What is happening now in state TV reminds me of 1981, the beginning of martial law, when General Jaruzelski cleansed the media. Under this new law the process will be the opposite. All journalists will be fired and only the ones who declare loyalty to the new government will be hired back.

Jaroslaw Kurski, Deputy Editor-in-Chief, Gazeta Wyborcza

The party led by Jaroslaw Kaczynski is anti-Russian, distrustful of Germany and suspicious of immigrants.

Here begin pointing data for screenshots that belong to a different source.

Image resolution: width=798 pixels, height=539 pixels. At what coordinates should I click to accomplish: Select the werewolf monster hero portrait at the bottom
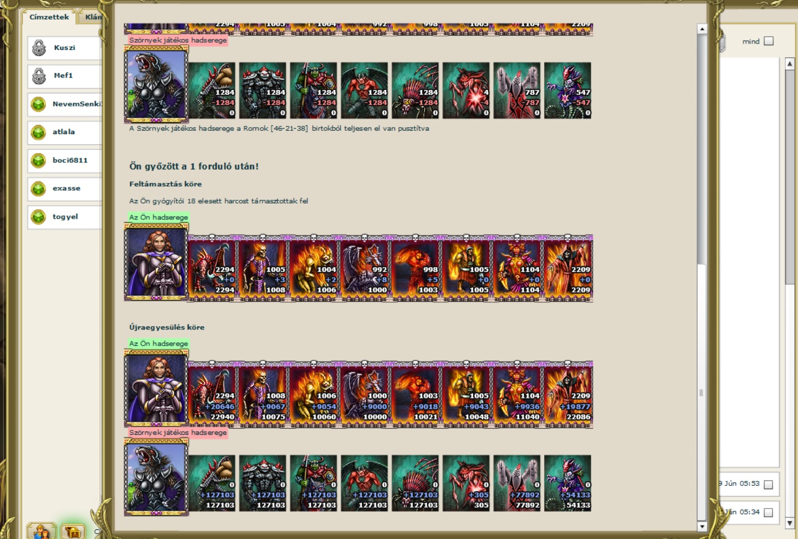coord(156,477)
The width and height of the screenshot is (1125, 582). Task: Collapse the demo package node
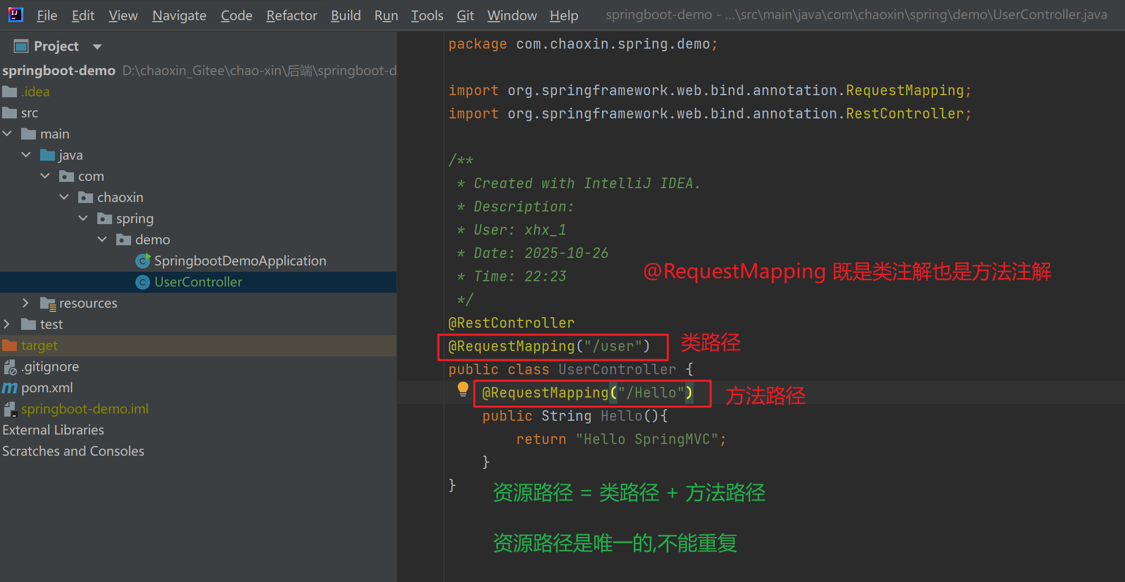point(102,239)
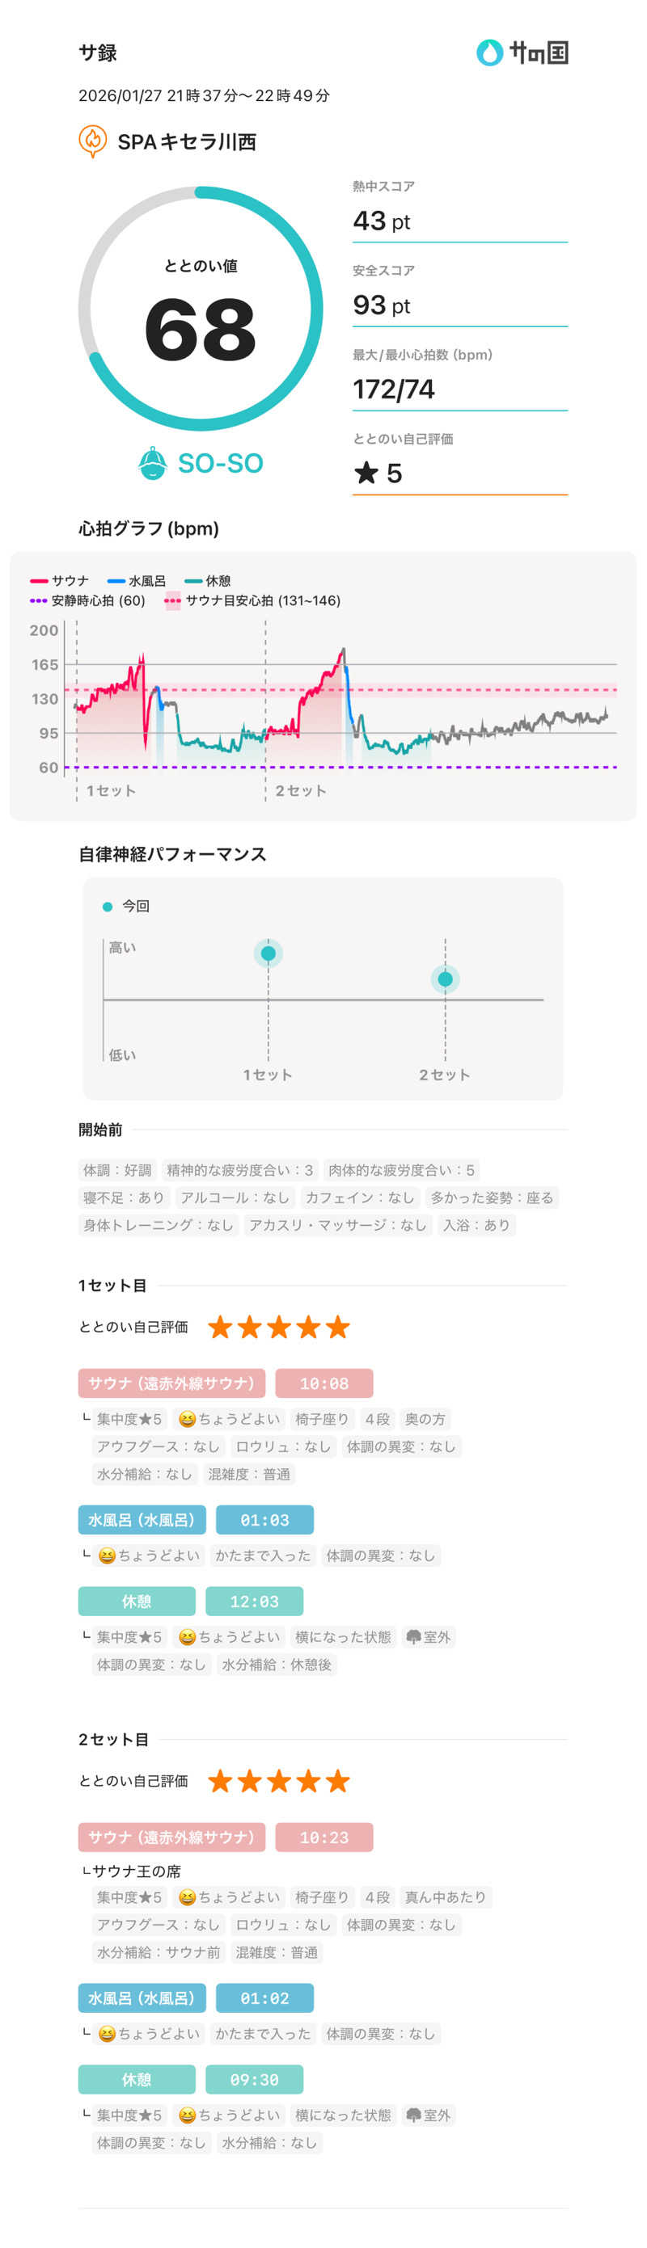Click the first orange star in 1セット目 rating

click(x=220, y=1327)
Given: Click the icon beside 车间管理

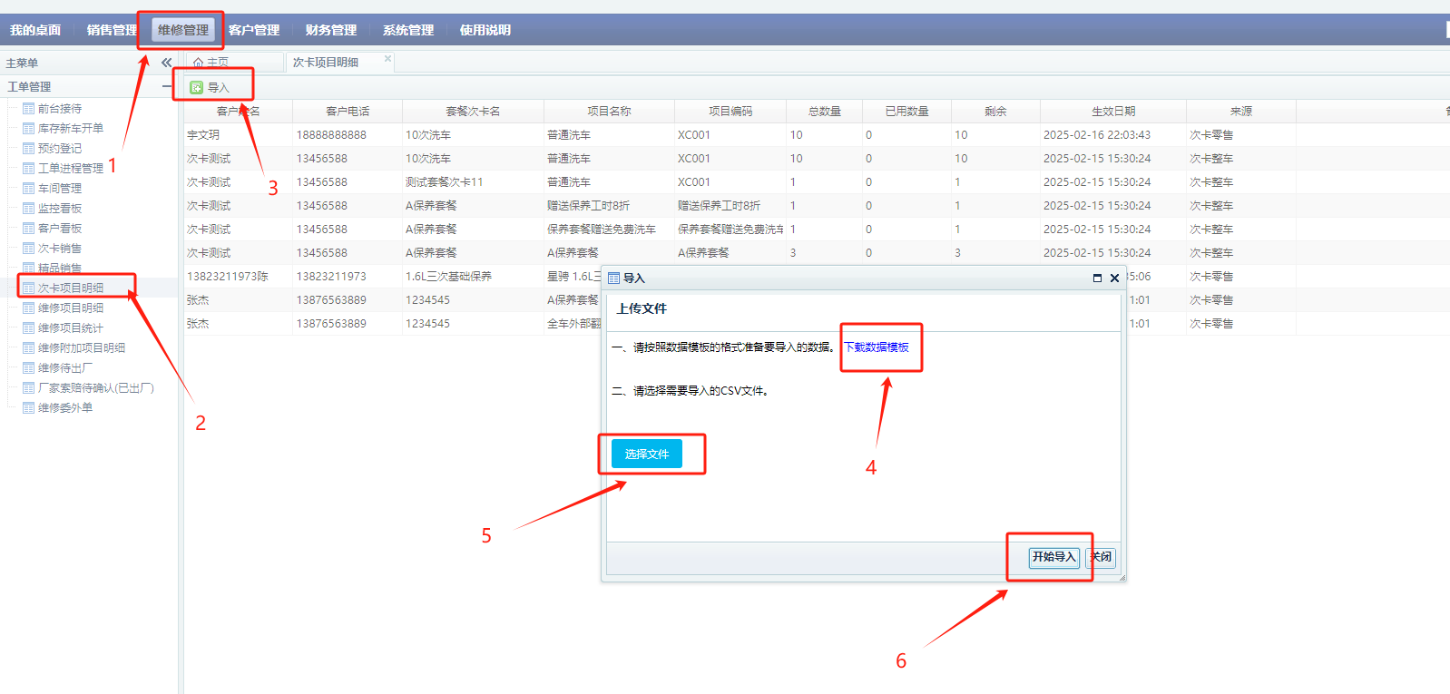Looking at the screenshot, I should click(x=28, y=189).
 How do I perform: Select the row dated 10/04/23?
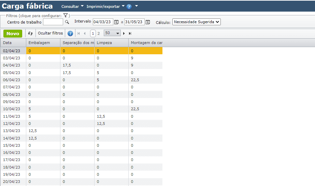pos(12,109)
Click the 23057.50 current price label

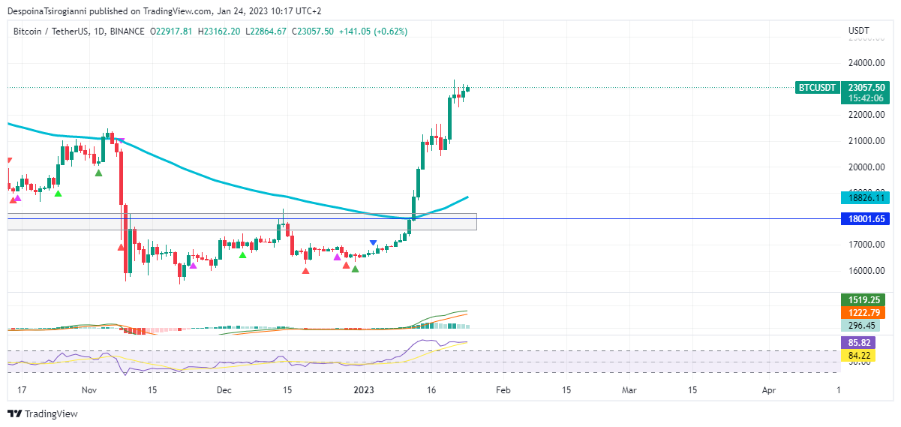tap(864, 88)
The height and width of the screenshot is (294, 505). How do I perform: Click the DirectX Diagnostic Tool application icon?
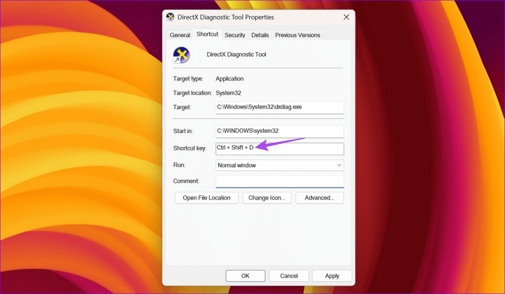tap(180, 54)
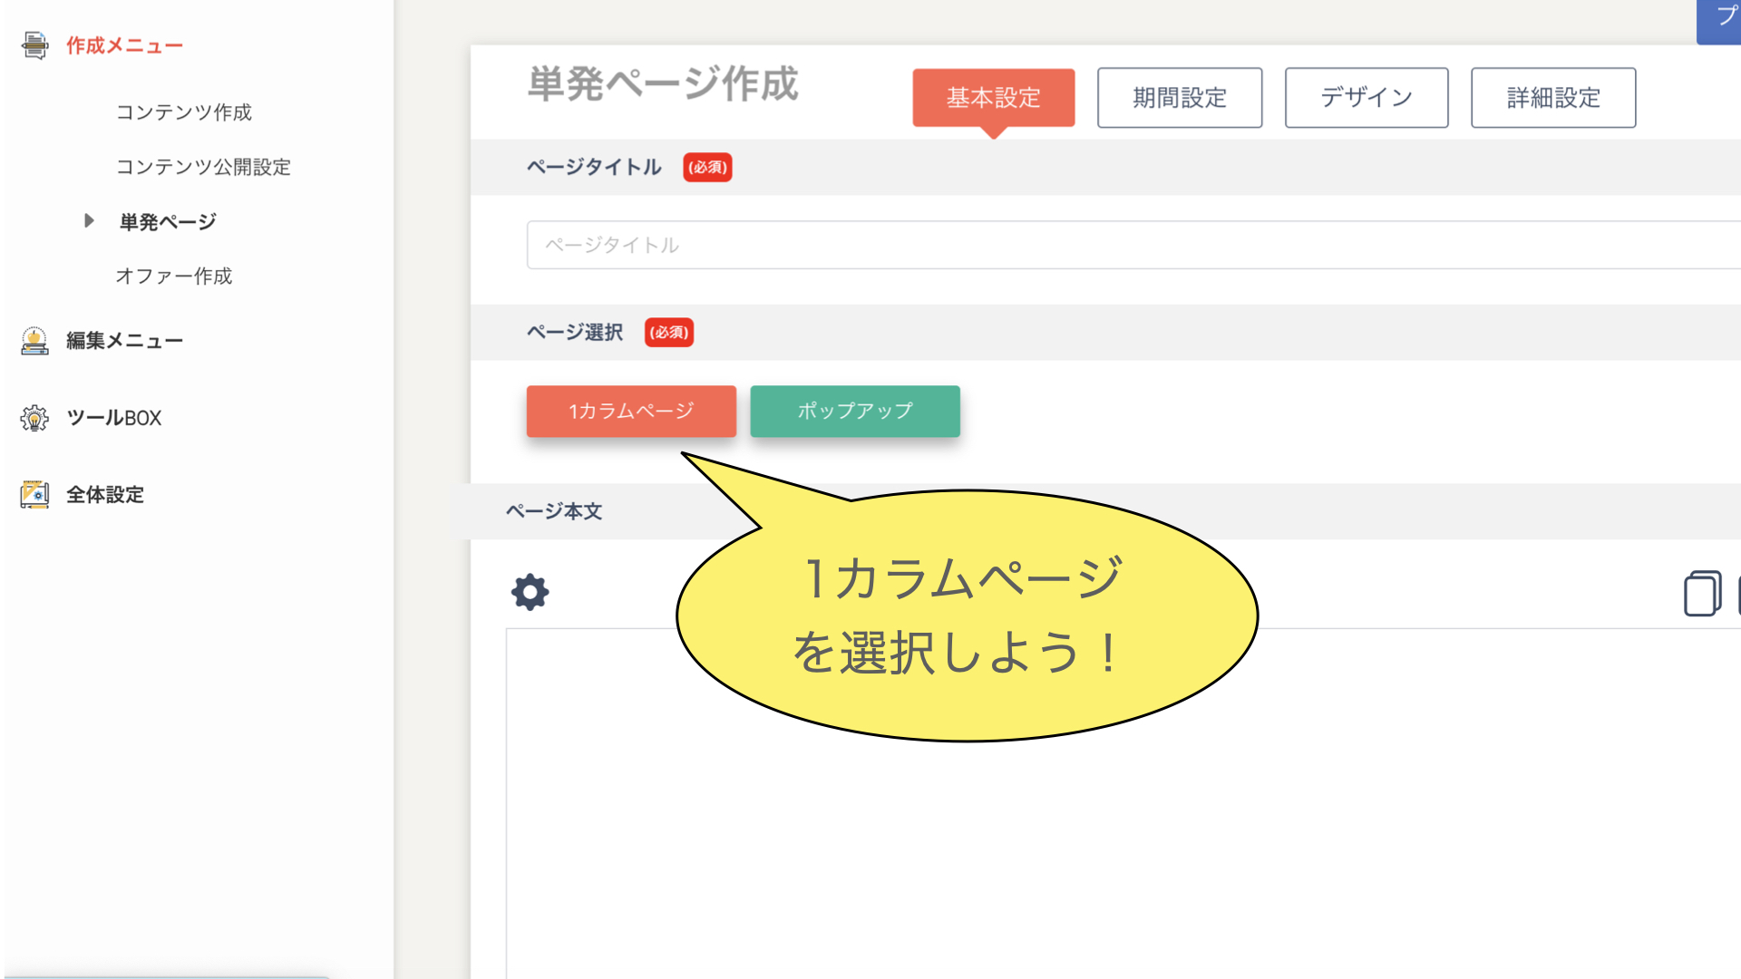Open 作成メニュー section label

pyautogui.click(x=124, y=45)
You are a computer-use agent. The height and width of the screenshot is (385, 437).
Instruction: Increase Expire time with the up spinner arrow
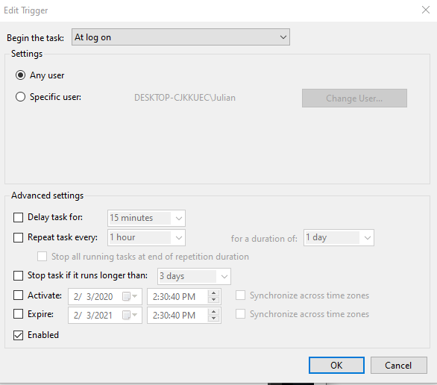coord(213,312)
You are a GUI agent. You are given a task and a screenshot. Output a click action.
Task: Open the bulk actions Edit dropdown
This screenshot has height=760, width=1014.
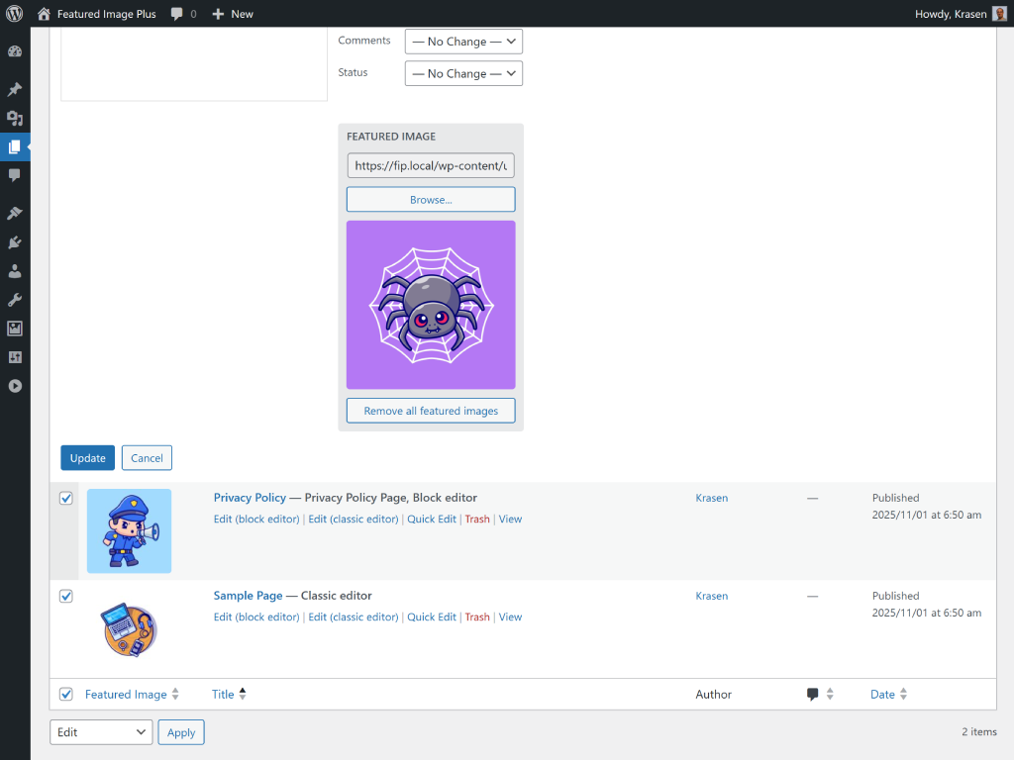pos(100,732)
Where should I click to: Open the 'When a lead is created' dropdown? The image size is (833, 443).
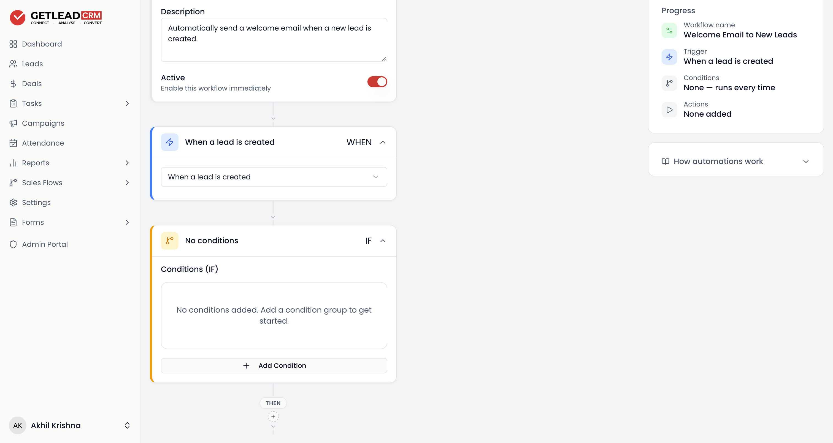pos(274,177)
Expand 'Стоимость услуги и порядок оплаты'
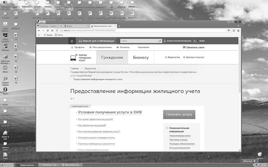Screen dimensions: 268x167 [x=97, y=137]

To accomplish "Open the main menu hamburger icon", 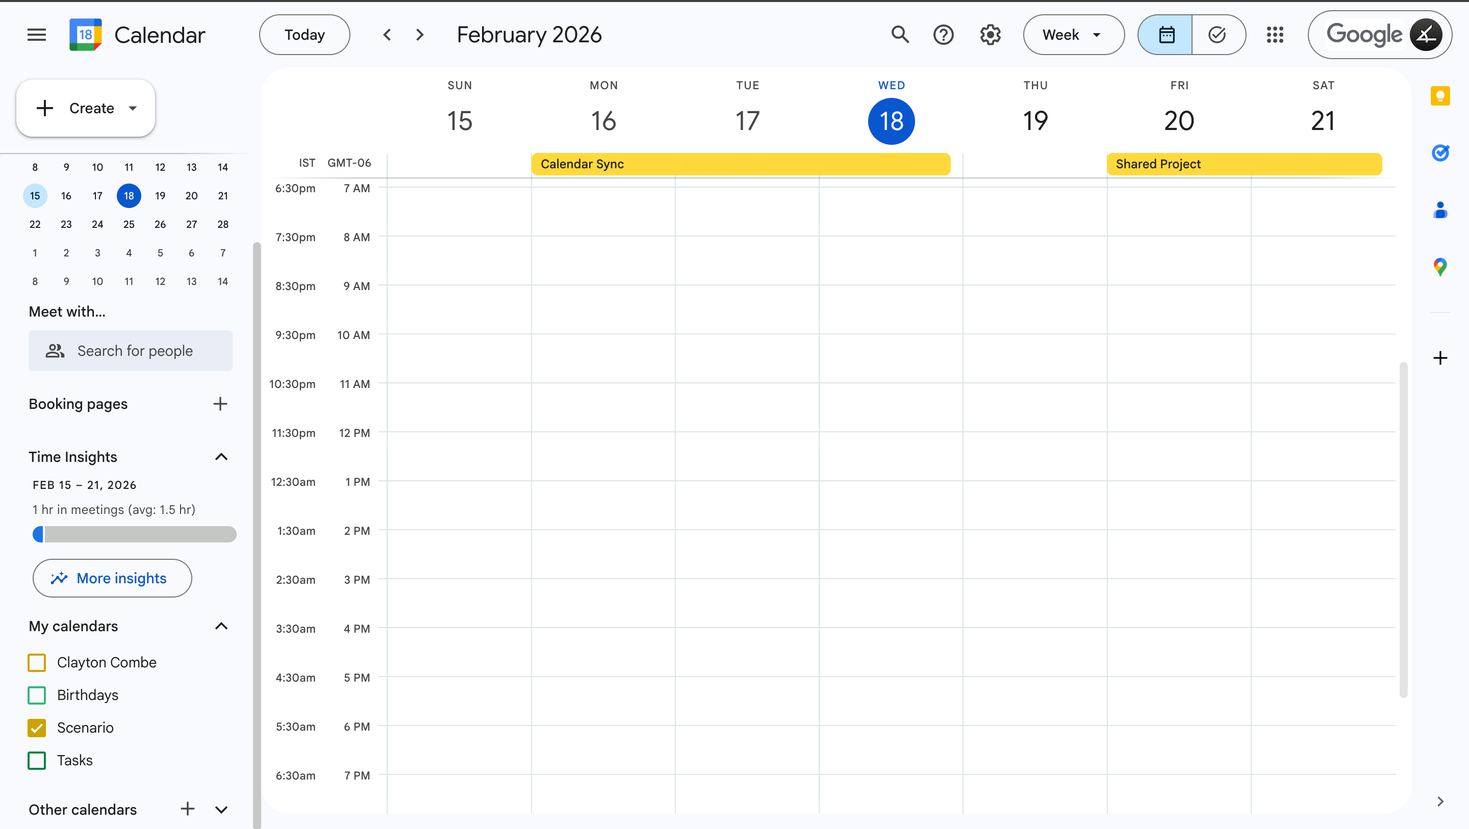I will [36, 35].
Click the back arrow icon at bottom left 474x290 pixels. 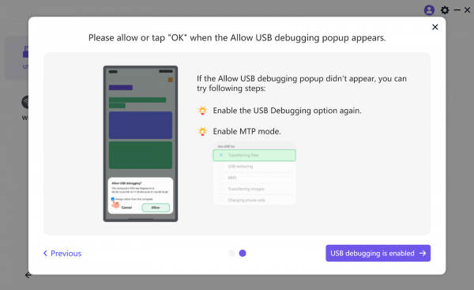point(28,275)
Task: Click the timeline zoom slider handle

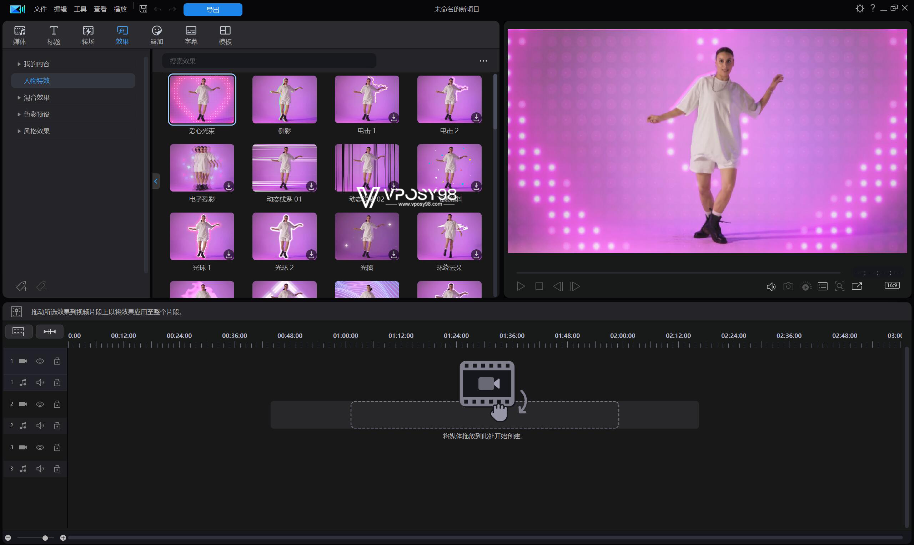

And with its strong emphasis on what it calls traditional Polish values, the government clearly wants domestic media organisations to get behind its nationalist message.

It has made significant changes to the public broadcaster in Poland, passing a media law that gives the government the power to directly appoint the heads of TVP - Poland's public broadcaster - and other state-owned media outlets.

That legislation has raised concerns in Brussels, where European Union officials have threatened to throw the book at Poland for what they see as a blow for pluralism and press freedom.

But the EU has had little influence on a similar turn of events in Hungary, where Victor Orban's Fidesz party has reshaped the country's media in its own, ultra-conservative, image. So is there any reason to believe things will turn out differently in Poland?

Talking us through the story are: Krysztov Skowronski from the Polish Association of Journalists; Jaroslaw Kurski at Gazeta Wyborcza; journalist Attila Mong; Elda Brogi from the European University Institute; and TVP2 chairman Maciej Chmiel.